**What the task asks:** Your answer should be the lines below from the one with "The image size is (1568, 698)." to the one with "Task: Select the", both included, given again exactly and with nothing added.
- - -
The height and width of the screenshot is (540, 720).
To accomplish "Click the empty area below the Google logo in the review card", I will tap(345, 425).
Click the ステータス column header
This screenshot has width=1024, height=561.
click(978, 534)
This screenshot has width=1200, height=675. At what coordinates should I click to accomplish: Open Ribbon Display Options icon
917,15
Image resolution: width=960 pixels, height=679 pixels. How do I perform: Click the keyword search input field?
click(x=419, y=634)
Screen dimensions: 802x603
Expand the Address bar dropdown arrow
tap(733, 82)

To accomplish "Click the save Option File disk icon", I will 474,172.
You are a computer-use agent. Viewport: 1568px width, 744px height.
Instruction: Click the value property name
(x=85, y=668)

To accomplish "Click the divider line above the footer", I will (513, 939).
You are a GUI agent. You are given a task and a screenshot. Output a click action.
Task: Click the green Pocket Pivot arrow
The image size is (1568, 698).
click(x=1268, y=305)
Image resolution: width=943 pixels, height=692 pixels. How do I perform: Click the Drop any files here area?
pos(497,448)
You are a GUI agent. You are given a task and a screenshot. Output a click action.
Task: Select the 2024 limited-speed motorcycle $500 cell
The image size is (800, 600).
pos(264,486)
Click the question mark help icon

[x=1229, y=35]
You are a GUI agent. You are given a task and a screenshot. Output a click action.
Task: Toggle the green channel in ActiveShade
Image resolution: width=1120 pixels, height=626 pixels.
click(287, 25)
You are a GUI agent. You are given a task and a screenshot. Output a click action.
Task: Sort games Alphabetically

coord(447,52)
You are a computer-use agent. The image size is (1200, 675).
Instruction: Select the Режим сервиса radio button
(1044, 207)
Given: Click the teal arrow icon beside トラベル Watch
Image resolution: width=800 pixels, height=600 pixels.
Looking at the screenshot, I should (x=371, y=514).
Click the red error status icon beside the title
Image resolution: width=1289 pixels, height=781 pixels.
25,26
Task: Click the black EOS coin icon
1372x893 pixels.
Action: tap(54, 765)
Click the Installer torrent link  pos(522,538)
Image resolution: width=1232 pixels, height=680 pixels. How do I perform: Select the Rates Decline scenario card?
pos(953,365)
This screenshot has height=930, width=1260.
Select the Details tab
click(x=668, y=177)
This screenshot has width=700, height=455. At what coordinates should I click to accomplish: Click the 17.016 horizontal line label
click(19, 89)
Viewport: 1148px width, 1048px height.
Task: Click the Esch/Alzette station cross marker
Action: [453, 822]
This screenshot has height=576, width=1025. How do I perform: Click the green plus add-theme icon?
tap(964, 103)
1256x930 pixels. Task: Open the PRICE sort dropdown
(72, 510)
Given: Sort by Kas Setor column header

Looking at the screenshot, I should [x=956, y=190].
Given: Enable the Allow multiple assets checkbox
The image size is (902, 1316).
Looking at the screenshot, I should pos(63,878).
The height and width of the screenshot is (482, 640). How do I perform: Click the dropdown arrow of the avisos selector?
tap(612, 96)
- - -
**Output of the task:**
The image size is (1568, 698).
click(x=1268, y=305)
Image resolution: width=943 pixels, height=692 pixels. How do I perform: Click the Drop any files here area?
pos(497,448)
You are a GUI agent. You are given a task and a screenshot. Output a click action.
Task: Select the 2024 limited-speed motorcycle $500 cell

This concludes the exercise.